* _Task set_:
(1) In the text on Operation Sadejstvo, rewrite the part that opens with the words containing "1993 operation of" and closes with "and coordinated planning.", renaming "VRS" as "Bosnian Serb army" throughout.
(2) According to the text on Operation Sadejstvo, what other name was the operation known by?
(3) Using the text on Operation Sadejstvo, explain why the VRS decided to expand the corridor near Brčko.

* _Text segment_:
......

Commanders and leaders
- Momir Talić Novica Simić: Unknown

Units involved
- Army of Republika Srpska 1st Krajina Corps ; 16th Krajina Motorized Brigade ; Garda Panteri; ;: Army of the Republic of Bosnia and Herzegovina 2nd Corps;

Strength
- 10,000: 12,000

Casualties and losses
- Unknown: Unknown

= Operation Sadejstvo =

1993 operation of the Bosnian War

Operation "Sadejstvo ’93" was a military offensive carried out by the Army of Republika Srpska (VRS) in the summer of 1993 in the Bosanska Posavina region of northern Bosnia and Herzegovina. The operation, also known as the Battle for the "Power Corridor", aimed to secure a strategically important route that ensured an uninterrupted supply of electricity to Bosnian Krajina. In addition to capturing key settlements, the offensive expanded the Bosnian Serb corridor showing that the VRS could advance in some of the most fortified areas through concentrated elite units, superior firepower, and coordinated planning.

== Prelude ==
Since the stable and adequate electricity supply of Bosnian Krajina was threatened due to the state of war, the VRS decided to expand the corridor near Brčko to include and repair the electric line that passed through the villages of Brod, Donja Brka, Kolonija, Lipovac, Đukići and Bajići.

......

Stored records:

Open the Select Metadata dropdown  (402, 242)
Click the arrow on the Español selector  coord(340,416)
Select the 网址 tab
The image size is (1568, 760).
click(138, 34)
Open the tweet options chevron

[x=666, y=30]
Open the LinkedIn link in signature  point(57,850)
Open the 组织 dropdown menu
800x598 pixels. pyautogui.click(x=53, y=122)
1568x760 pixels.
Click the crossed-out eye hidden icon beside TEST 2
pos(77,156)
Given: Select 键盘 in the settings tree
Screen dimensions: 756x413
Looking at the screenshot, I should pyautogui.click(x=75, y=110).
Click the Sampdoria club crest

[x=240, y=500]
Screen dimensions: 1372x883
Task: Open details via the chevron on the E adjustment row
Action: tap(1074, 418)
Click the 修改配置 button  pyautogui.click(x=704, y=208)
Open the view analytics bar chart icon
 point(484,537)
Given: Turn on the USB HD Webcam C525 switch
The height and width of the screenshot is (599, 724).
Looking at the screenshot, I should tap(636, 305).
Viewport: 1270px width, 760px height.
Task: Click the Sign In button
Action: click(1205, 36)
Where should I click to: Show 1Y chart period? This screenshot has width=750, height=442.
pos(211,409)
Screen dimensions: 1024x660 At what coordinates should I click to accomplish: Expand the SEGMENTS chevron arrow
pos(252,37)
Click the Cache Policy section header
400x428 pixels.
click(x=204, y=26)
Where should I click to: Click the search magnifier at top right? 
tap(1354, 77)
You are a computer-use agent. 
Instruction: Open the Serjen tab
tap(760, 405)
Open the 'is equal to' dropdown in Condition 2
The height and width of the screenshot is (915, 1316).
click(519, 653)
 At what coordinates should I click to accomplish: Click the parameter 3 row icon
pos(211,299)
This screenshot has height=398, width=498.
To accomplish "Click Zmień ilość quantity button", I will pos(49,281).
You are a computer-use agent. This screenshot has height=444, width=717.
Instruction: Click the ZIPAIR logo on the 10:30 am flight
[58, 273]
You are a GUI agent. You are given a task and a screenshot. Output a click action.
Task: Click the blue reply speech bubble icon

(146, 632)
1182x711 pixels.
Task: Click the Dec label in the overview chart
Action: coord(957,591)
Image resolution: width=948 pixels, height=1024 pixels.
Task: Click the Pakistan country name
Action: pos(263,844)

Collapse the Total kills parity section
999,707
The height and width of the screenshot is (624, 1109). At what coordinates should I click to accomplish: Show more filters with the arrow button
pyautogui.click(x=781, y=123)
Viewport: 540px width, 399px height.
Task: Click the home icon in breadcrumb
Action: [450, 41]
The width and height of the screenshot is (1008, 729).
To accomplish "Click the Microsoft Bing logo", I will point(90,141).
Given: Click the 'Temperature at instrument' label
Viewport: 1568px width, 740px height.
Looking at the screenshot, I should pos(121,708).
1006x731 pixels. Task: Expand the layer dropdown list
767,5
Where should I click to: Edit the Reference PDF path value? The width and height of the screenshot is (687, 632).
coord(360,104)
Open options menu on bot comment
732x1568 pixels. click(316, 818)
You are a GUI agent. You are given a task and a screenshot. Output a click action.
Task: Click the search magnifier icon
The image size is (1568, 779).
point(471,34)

......

* _Your responses_:
(1)
1993 operation of the Bosnian War

Operation "Sadejstvo ’93" was a military offensive carried out by the Army of Republika Srpska (Bosnian Serb army) in the summer of 1993 in the Bosanska Posavina region of northern Bosnia and Herzegovina. The operation, also known as the Battle for the "Power Corridor", aimed to secure a strategically important route that ensured an uninterrupted supply of electricity to Bosnian Krajina. In addition to capturing key settlements, the offensive expanded the Bosnian Serb corridor showing that the Bosnian Serb army could advance in some of the most fortified areas through concentrated elite units, superior firepower, and coordinated planning.

(2) The Battle for the "Power Corridor".

(3) The war threatened a stable and adequate electricity supply to Bosnian Krajina. Expanding the corridor would take in the electric line through Brod, Donja Brka, Kolonija, Lipovac, Đukići and Bajići so that it could be repaired.